Requirement 1 ->
Copy the records beginning at the line that has "Bookmark the tweet" and stopping after the line that has "This screenshot has width=1617, height=720.", swapping "green" for "blue" and keeping everything else the same.

Document text ->
Question

find the equation of locus of a point which is equidistant from the points A(-3,2)and B(0,4)​

Answer 1

Answer:

Written in image.

Step-by-step explanation:

Written in image.

Answer 2

The locus of the point which is equidistant from the given points is $6x+4y-3=0$.

Given,

A point is equidistant from points A(-3, 2), and B(0, 4).

To find,

Locus of this point.

Solution,

It can be seen that here, a point is given to be equidistant from the points A(-3, 2), and B(0, 4).

Firstly, let this point be P($x,y$).

The distance of above point P($x,y$) from A and B can be determined using the distance formula as follows.

If the two points are $L(x_1,y_1)$ and $M(x_2,y_2)$, then the distance LM is given as

$LM=d=\sqrt{(x_2-x_1)^2+(y_2-y_1)^2}$

• Distance AP

$AP=\sqrt{(-3-x)^2+(2-y)^2}$

$\implies AP=\sqrt{(3+x)^2+(2-y)^2}$

• Distance BP

$BP=\sqrt{(0-x)^2+(4-y)^2}$

$\implies BP=\sqrt{x^2+(4-y)^2}$

The two distances must be equal since P is equidistant from A and B.

Requirement 2 ->
In the text on the locus of a point equidistant from A(-3, 2) and B(0, 4), what equation does the second answer give for the locus?

Entries shown ->

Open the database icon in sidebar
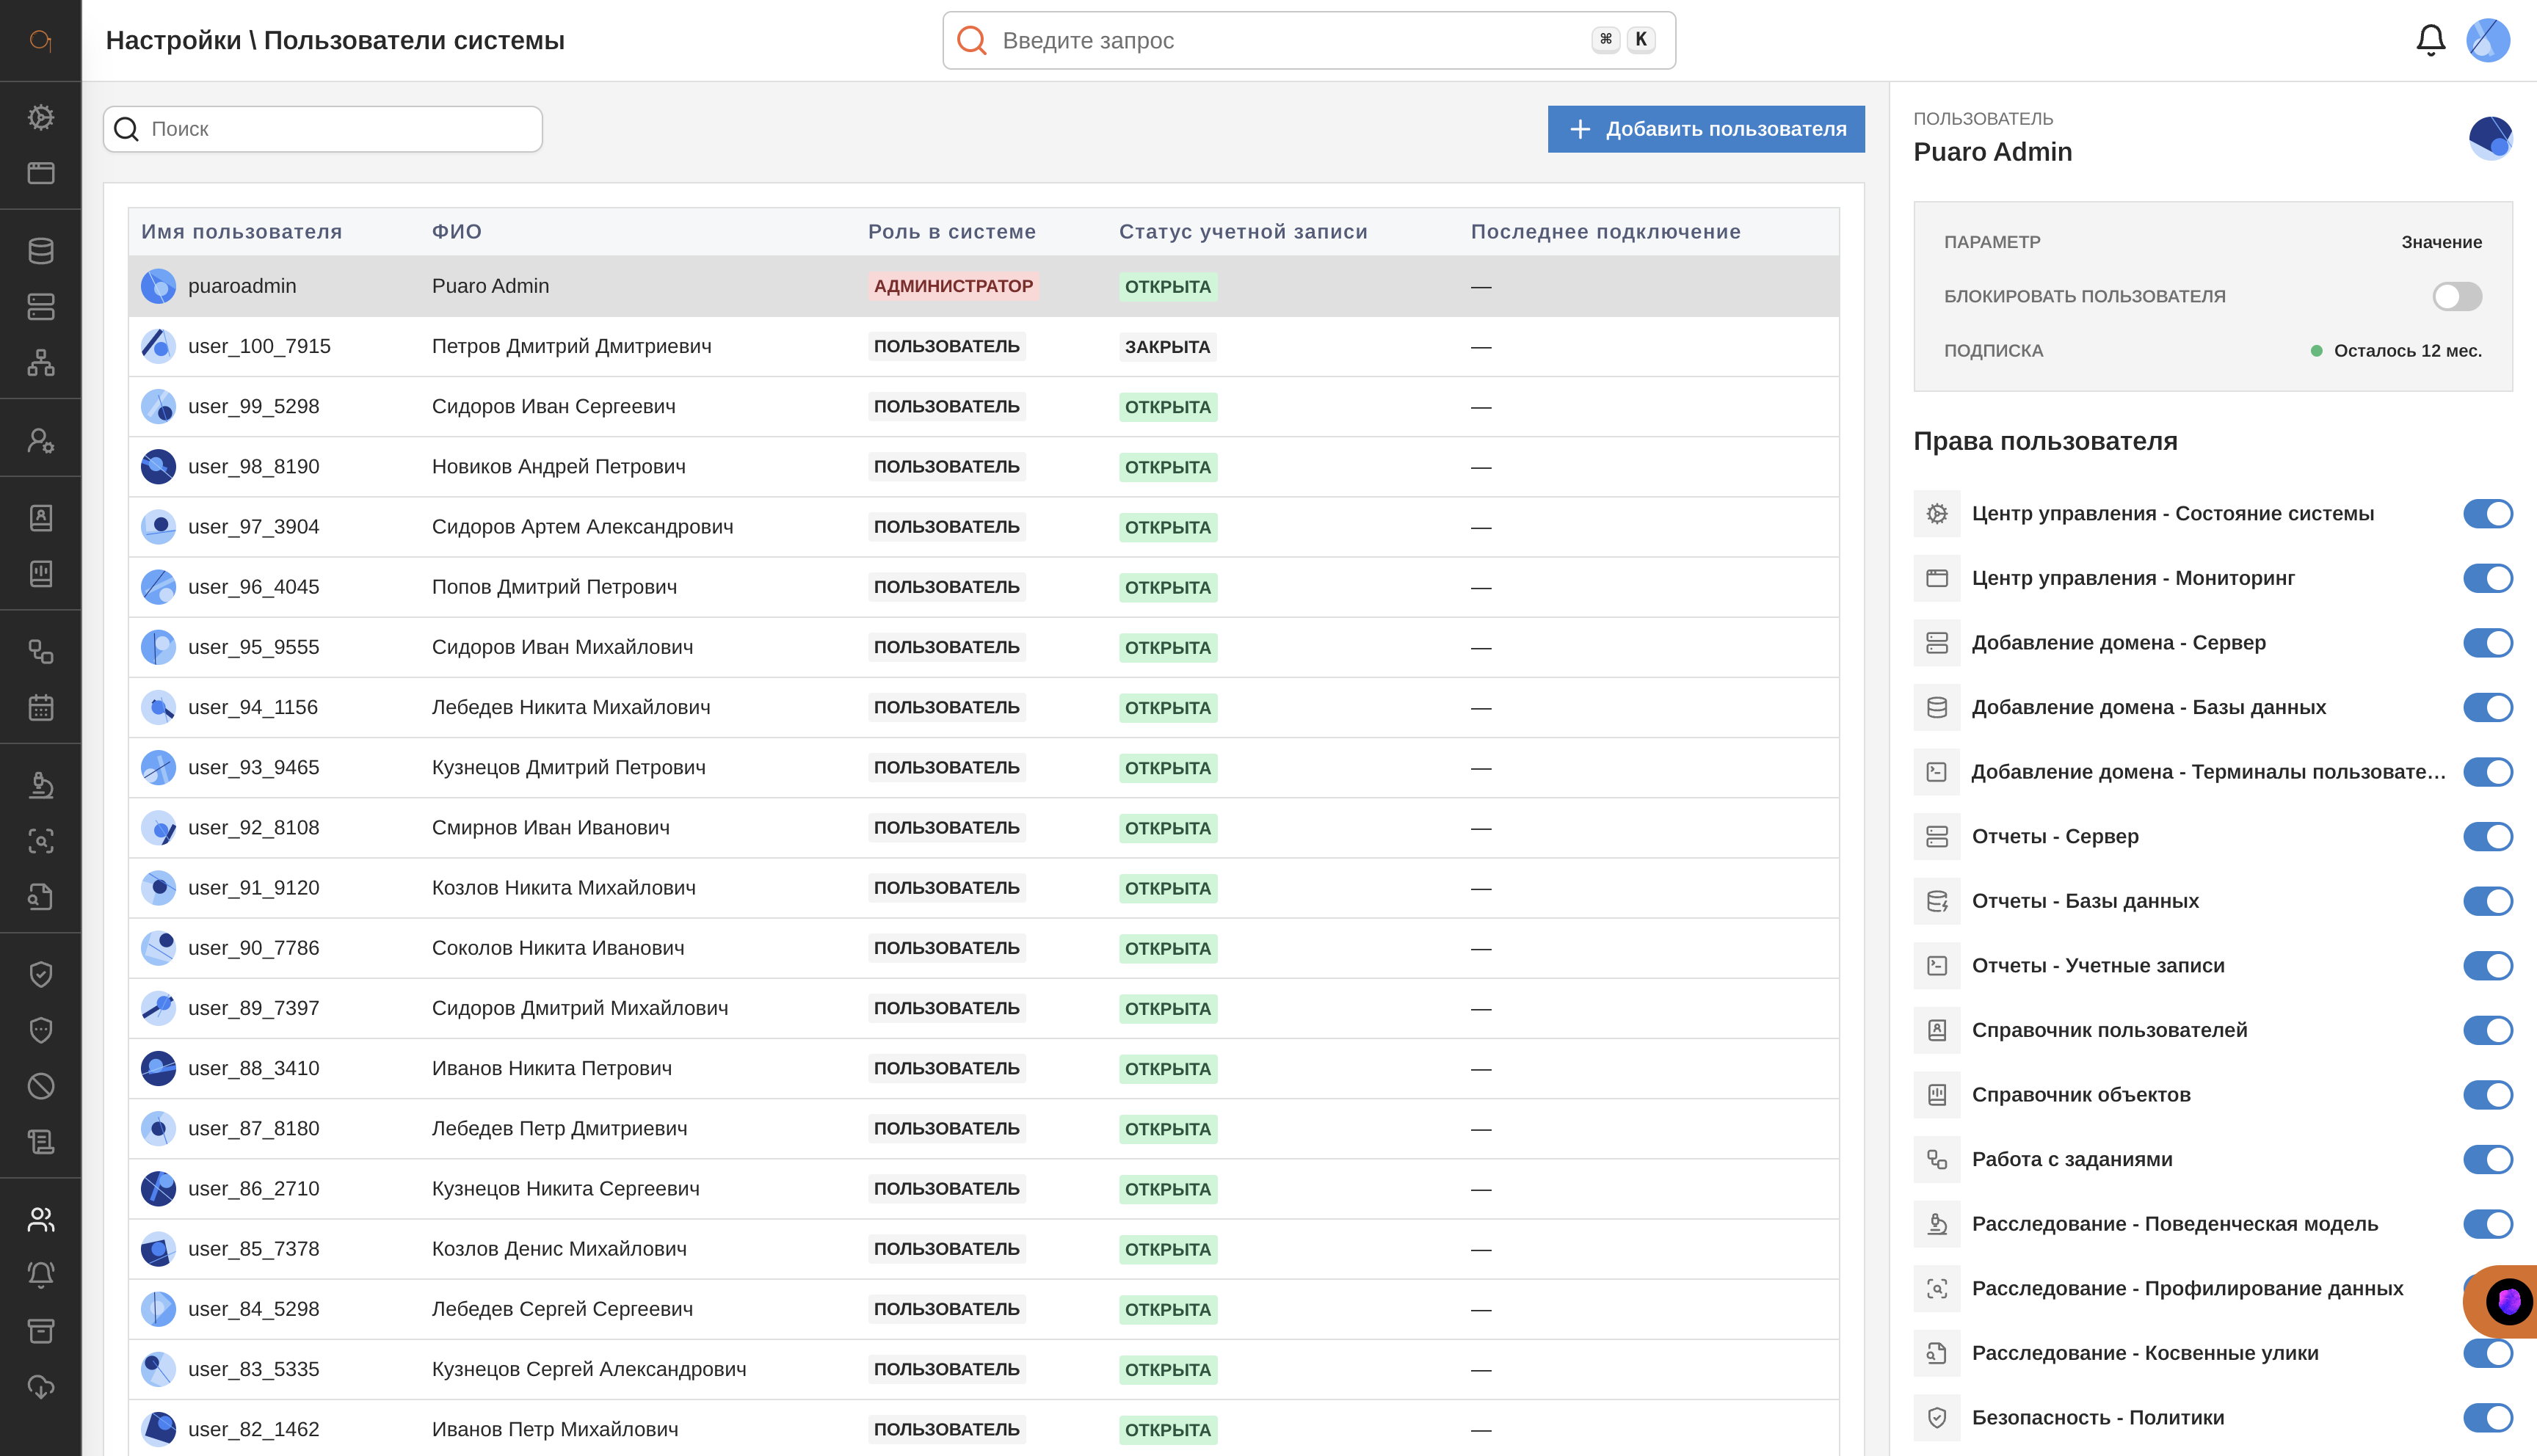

---

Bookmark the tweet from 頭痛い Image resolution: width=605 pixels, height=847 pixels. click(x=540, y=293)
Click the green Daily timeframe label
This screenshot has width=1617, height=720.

* * *

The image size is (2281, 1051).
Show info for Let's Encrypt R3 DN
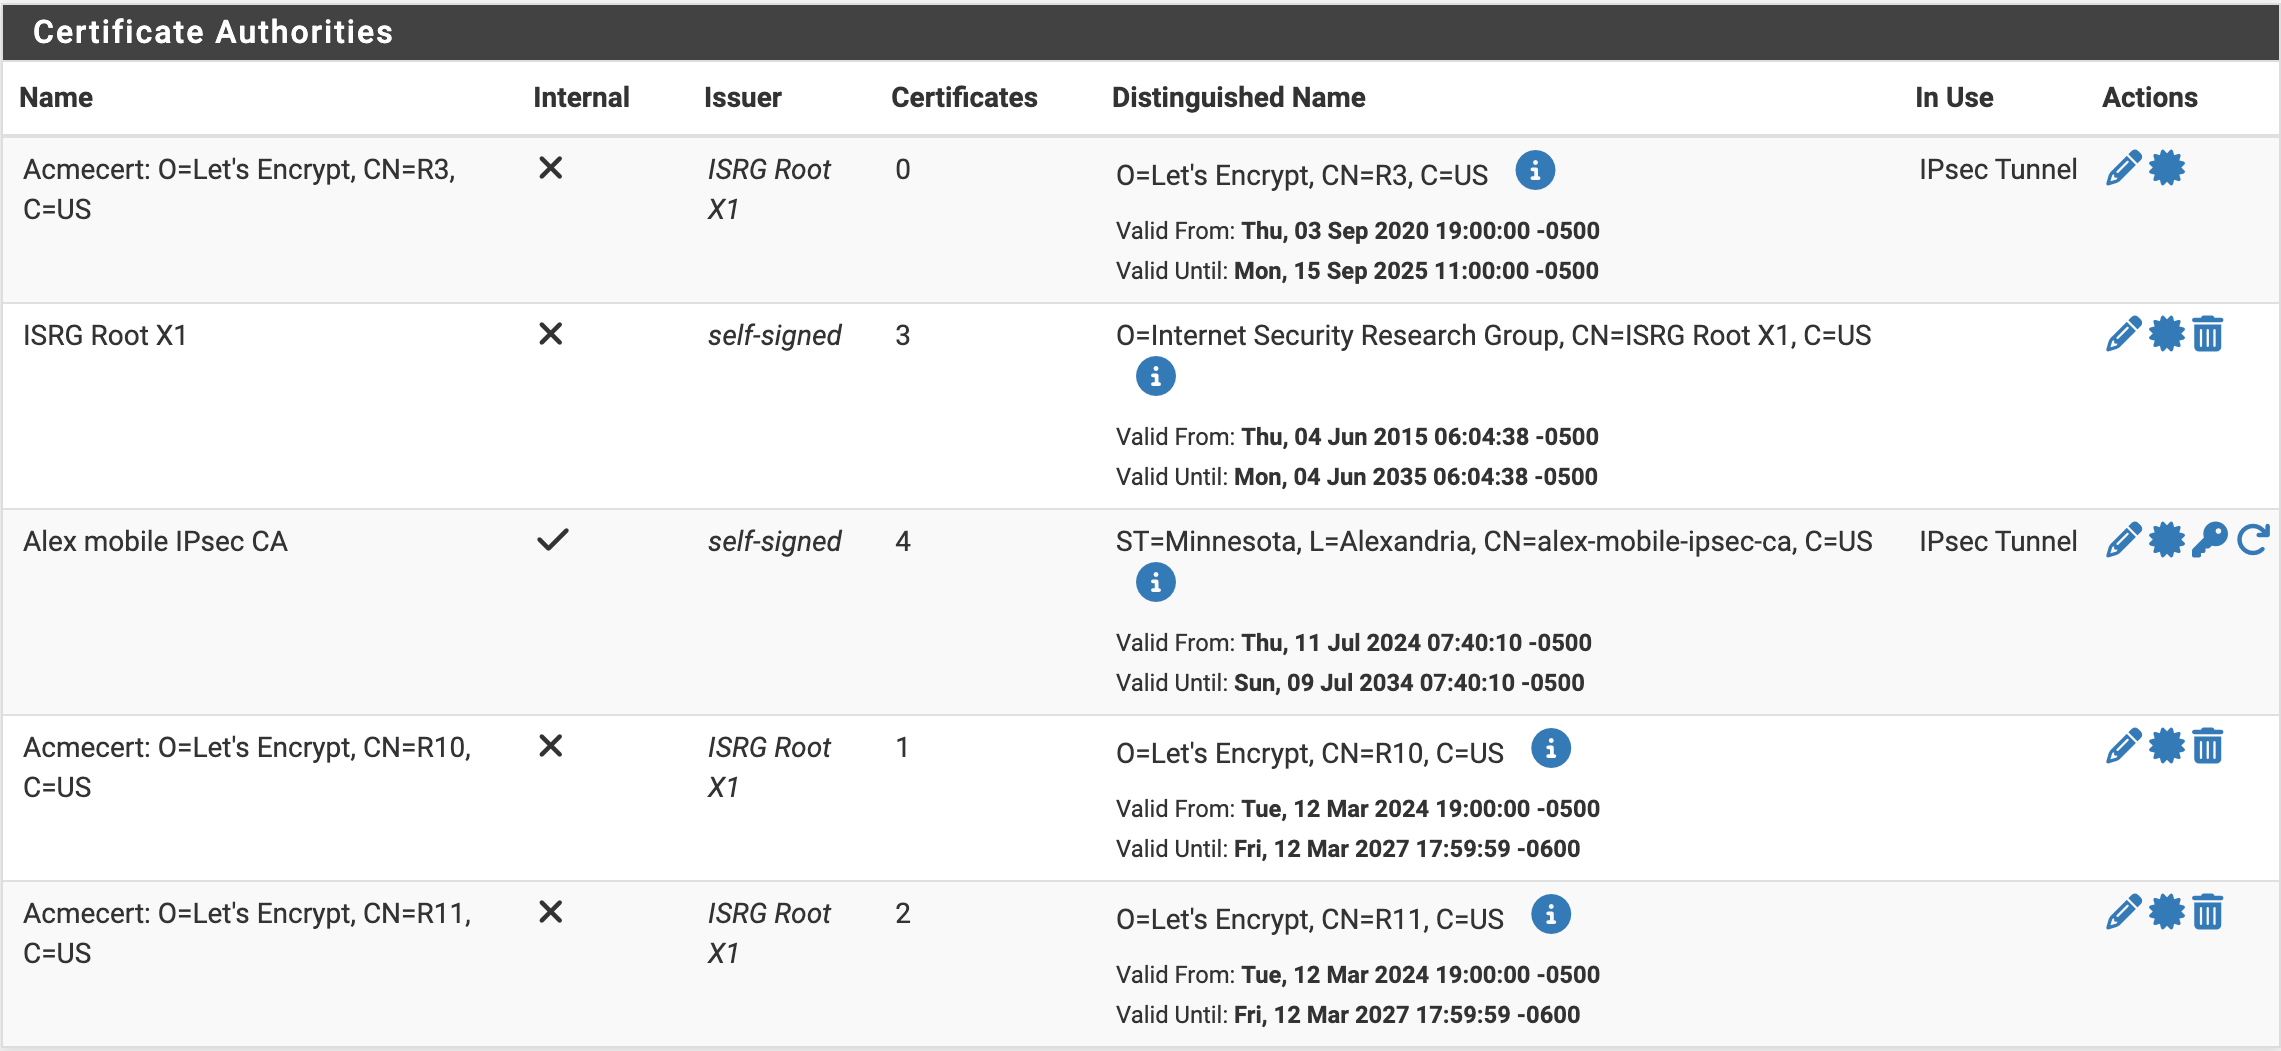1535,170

Worked solution 1 ->
Bookmark the tweet from 頭痛い Image resolution: width=605 pixels, height=847 pixels. click(x=540, y=293)
Click the blue Daily timeframe label
This screenshot has width=1617, height=720.

Worked solution 2 ->
6x + 4y - 3 = 0